WHAT YOU HAVE TO DO
Count the lines in the records below that contain the string "image", matching case exactly. Reply with the number alone.

***** MATERIAL FOR THE TASK *****

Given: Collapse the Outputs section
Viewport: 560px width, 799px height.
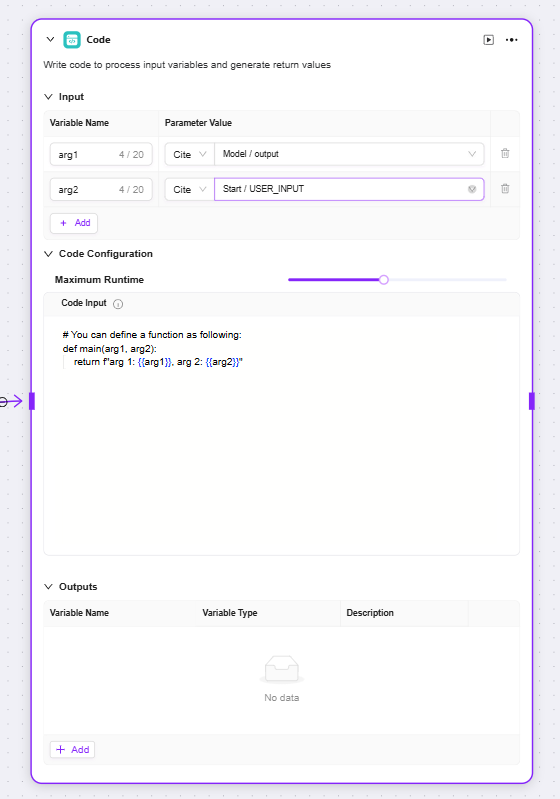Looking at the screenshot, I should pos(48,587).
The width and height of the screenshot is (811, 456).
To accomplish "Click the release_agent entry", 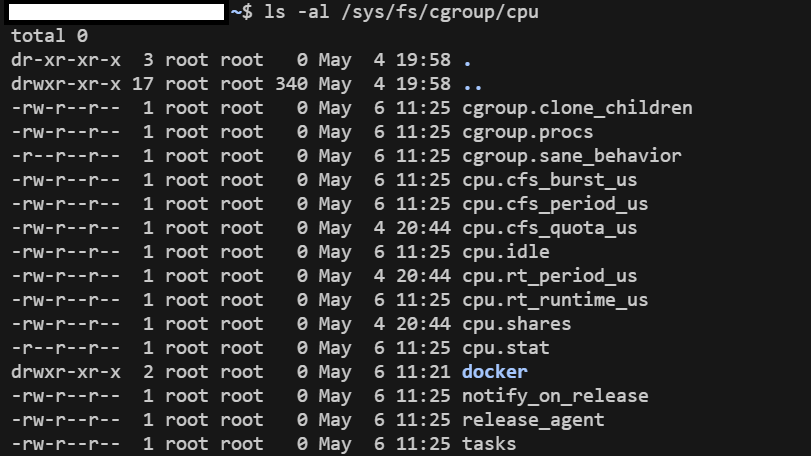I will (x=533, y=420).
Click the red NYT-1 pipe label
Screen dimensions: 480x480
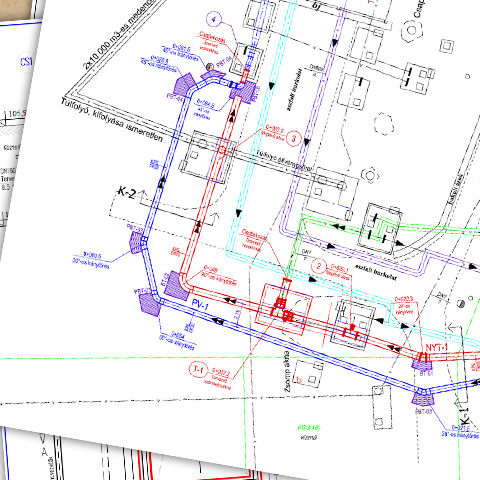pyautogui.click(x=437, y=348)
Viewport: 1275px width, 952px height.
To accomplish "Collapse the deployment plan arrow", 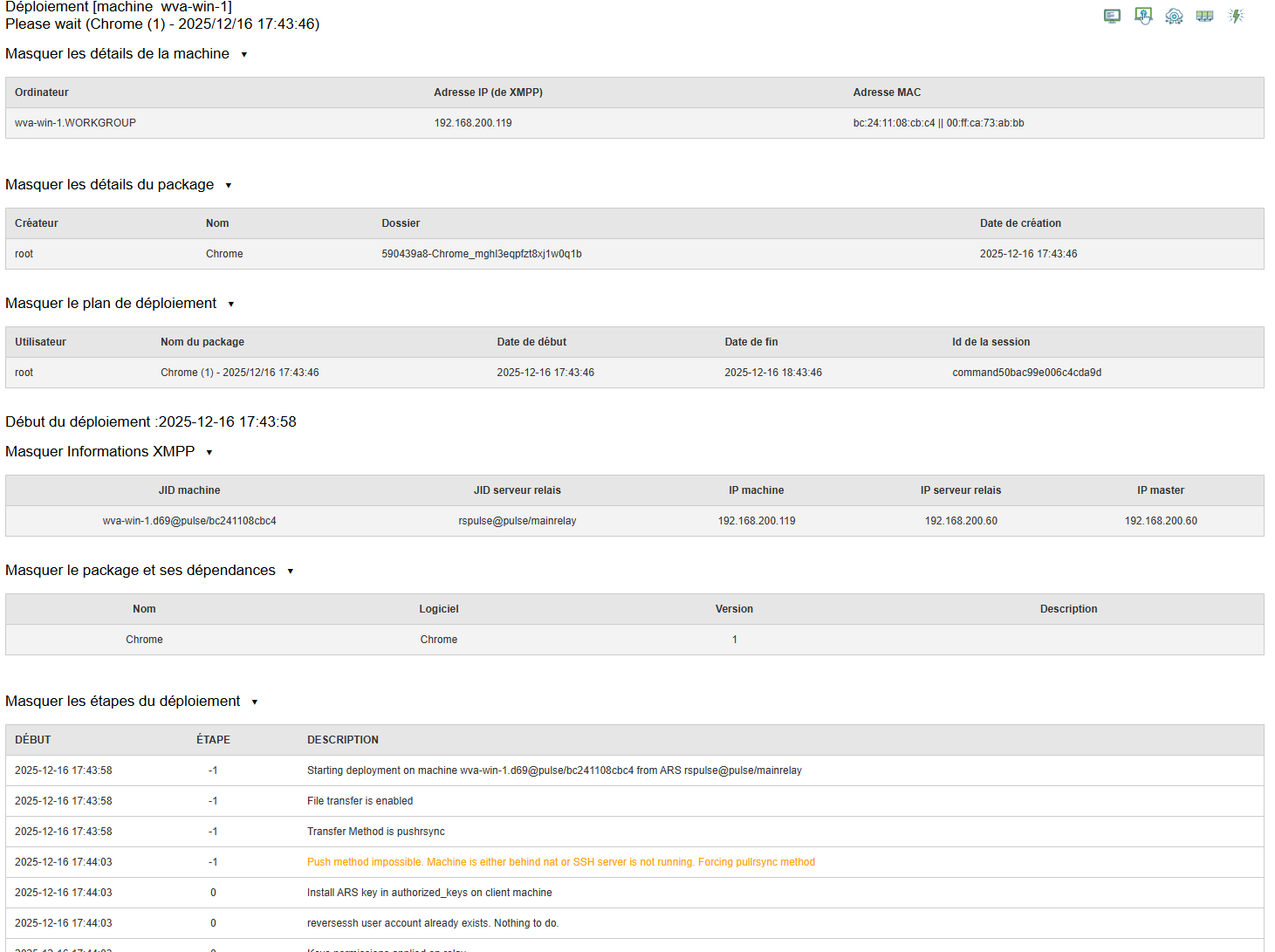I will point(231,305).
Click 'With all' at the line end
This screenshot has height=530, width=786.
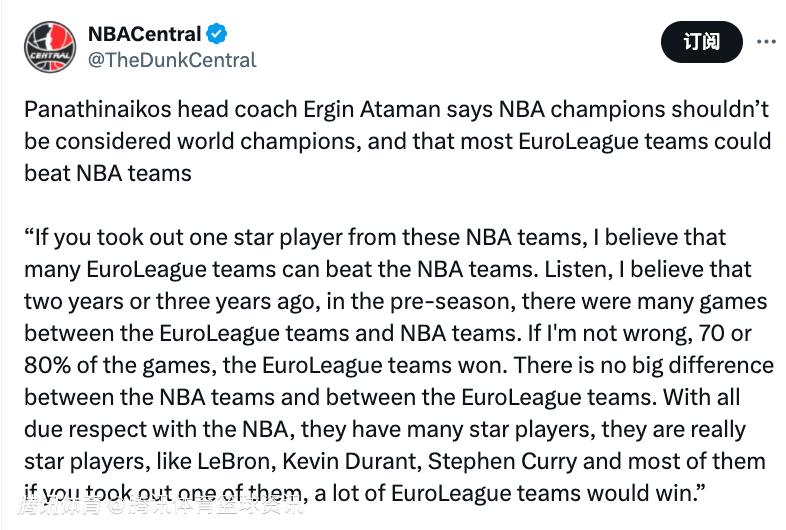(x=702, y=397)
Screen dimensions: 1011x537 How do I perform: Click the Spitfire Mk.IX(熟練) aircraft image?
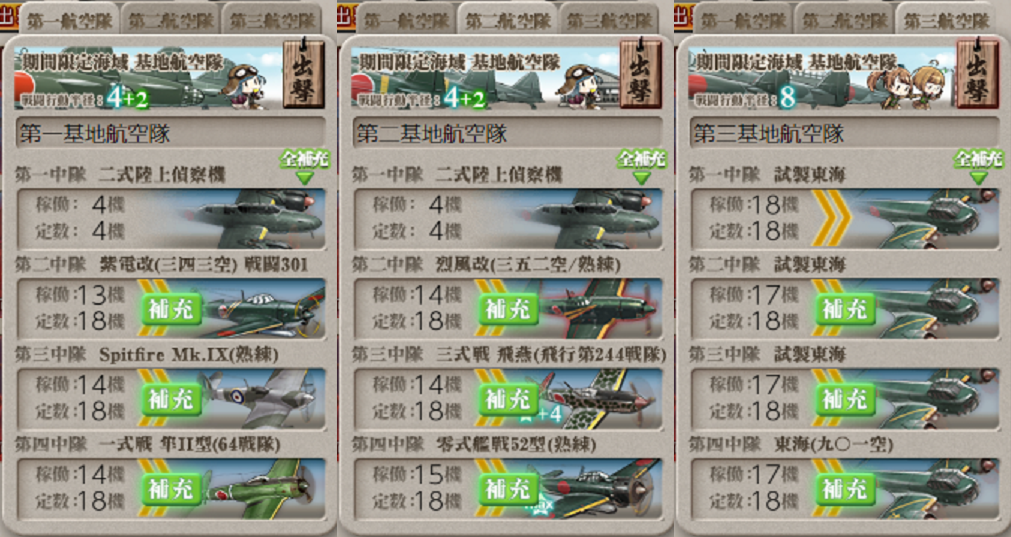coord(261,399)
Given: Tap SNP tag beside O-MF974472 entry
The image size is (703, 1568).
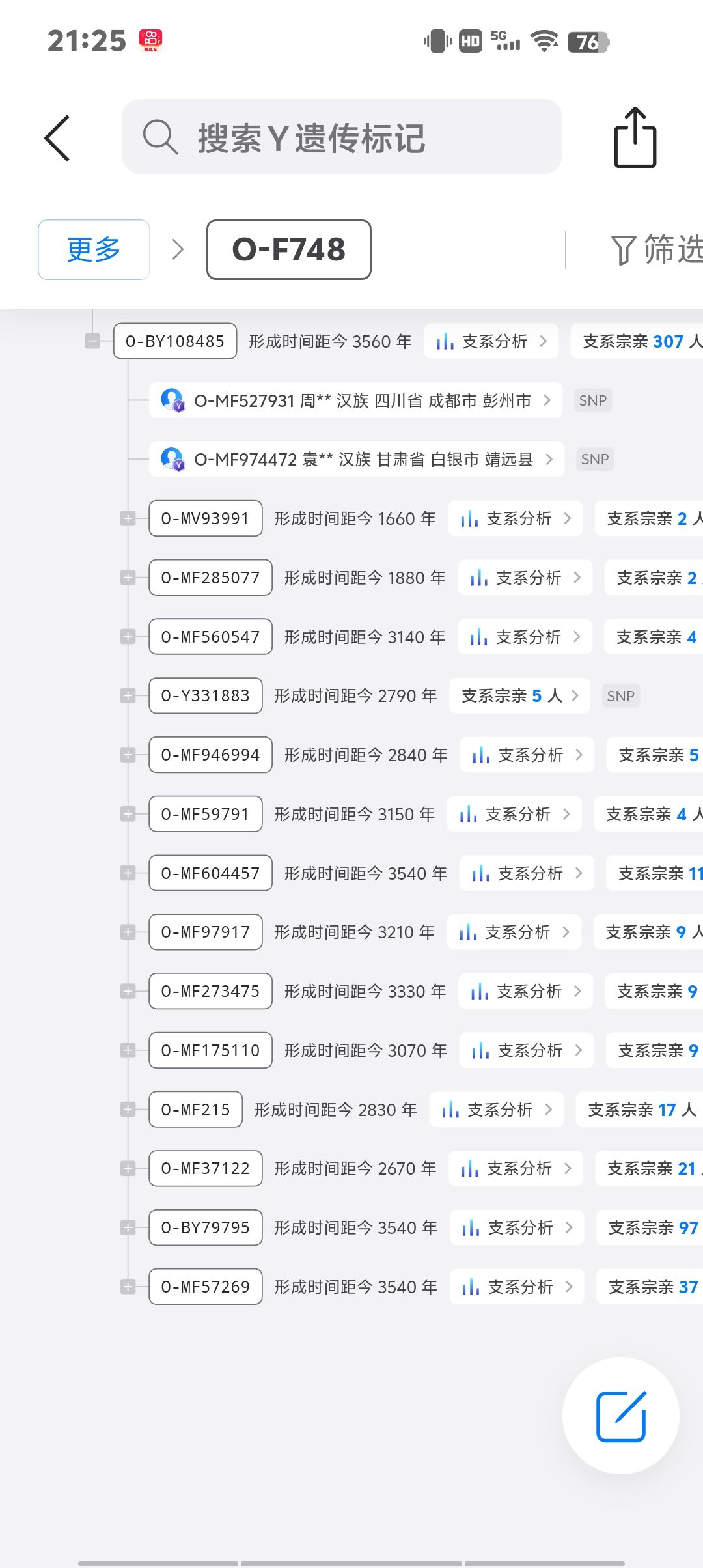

*****

EXERCISE RESULT
2